The situation was now this; A nail in one tire, a flat spare and a broken jack, 22 miles from civilization in the middle of the Upper Sonoran Desert.Someone is always looking out for me. 10 minutes later the very next car to drive by was a local couple. They gave me a jack to use, voluntarily took my spare tire back to their house where they had an air compressor. They returned in another 15 minutes, inflated the spare and brought it back to me. They also brought with them a puncture repair kit. The gentlemen pulled the nail out of the tire, and patched the hole on the spot. Then they would not take anything for helping us. They just said to help someone next time. Good people.The entire inconvenience lasted a little over 2 hours. There were no less then 7 vehicles to offer any assistance. The one vehicle, which did not stop, was a Forest Service truck. Funny he did not stop. The sign for the Tonto National Forest was across the forest road and back 10 yards. I suppose he did not stop due to we were officially out of the park.

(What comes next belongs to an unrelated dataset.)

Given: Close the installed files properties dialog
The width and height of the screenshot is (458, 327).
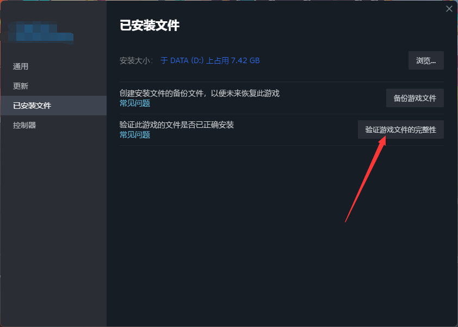Looking at the screenshot, I should pyautogui.click(x=449, y=9).
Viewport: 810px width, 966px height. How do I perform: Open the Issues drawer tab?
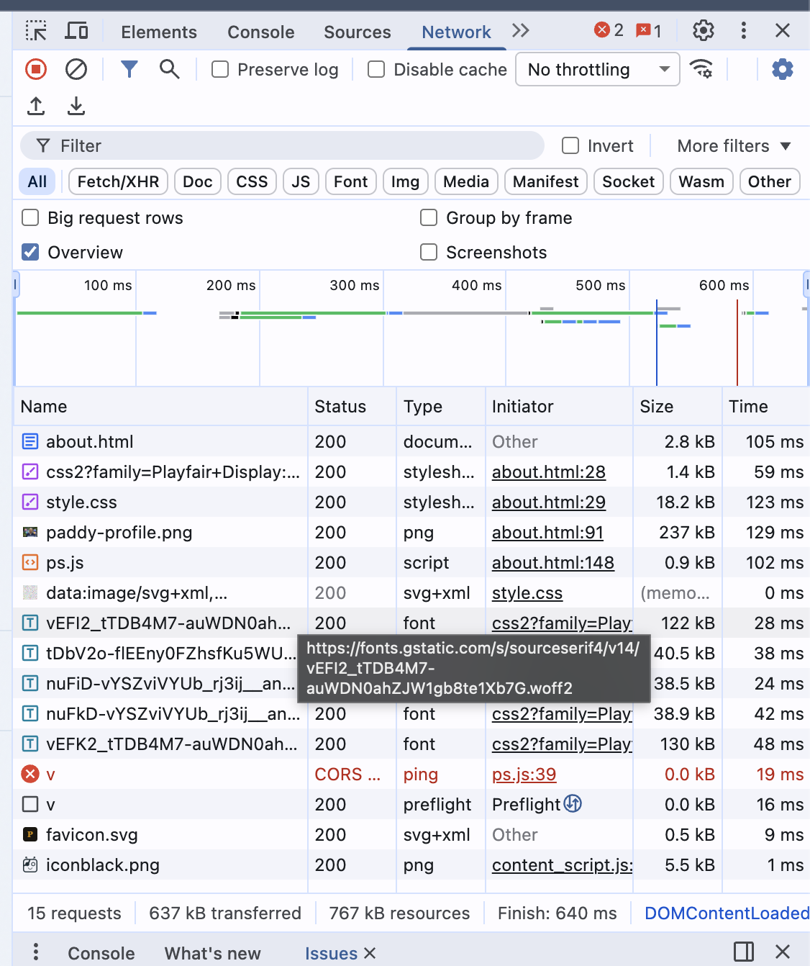click(x=332, y=953)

After all this hospitality in the middle of no-wheres-ville we drove toward home. During the drive home there were probably 20 cars defiantly keeping us from changing into their lanes.

1 comment:

Anonymous said...

Crown King--Background Info.

For those of you reading this who are not from Arizona or familiar with Crown King, please allow me give you some background info on the biotic communities we encountered on our trip (I was MoreThanCorn's companion on this rather interesting adventure :)

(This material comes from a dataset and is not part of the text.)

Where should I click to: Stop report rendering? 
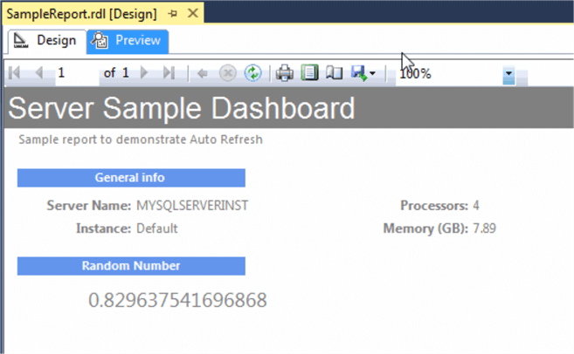click(227, 73)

Phoenix lies in what most people from outside the state probably think AZ is entirely composed of: flat Sonoran Desert, the Lower Colorado Subdivion of the Sonoran Desert to be precise. The are is dominated by mainly by creosote bush (Larrea) with bursage (Ambrosia) and saltbush (Atriplex), with many species of cacti.

The cactus that most people think about is the saguaro (Carnegiea). This cactus is common in the Lower Colorado Subdivision, but it really takes off as you leave Phoenix and get into the hilly areas of the Arizona Upland Subdivion of the Sonoran Desert. Here, in addition to saguaro, there are many other cacti, including species of prickly pear and cholla (both genus Opuntia). You also see a lot of large herbaceous trees, such as Palo Verde (Cercidium), mesquite (Prosopis) and ocotillo (Fouquieria), a plant many people think is a cactus because it has thorns and is leafless during the drier times of the year.

You stay in in Arizona Upland for quite a while, up the I-17 and even for a while past the turn-off for Crown King. Once you exit the I-17 you start climbing, gradually at first into the Bradshaw Mountains, the range that houses Crown King. Most of the Bradshaw Mountains are what is classified as Interior Chaparral which includwes scrub oak (Quercus), juniper (Juniperus) and a caritey of smaller cacti and grasses. One larege area of the Bradshaws was dominated by grasses, the first successors from a recent fire in the area.

The Bradshaws go from Interior Chaparral right into Petran (=Rocky Mountain) Conifer Forest, dominated by ponderosa pine (Pinus), with other conifers at the highest elevation and some higher-elevation oaks (Quercus). Our campsite also featured manzanita (Arctostaphylos) a beautiful plant with smooth, red bark. The mixing of the chaparral and the conifer forest provides quite a variety of plant-life and our little camp area had everything: oak, pine, cacti, ferns, and one of my favorites: lichens, which are not plants but rather a community made up of a symbiotic relationship between a fungus and an alga (or cyanobacteria).

Anyway, I hope this little background gives some of you a feel for the Crown King experience. Dispite the flat tire mishaps, we had quite a trip! And let me tell you what, dudes and dudettes...MoreThankCorn makes a mean hunter's stew!!!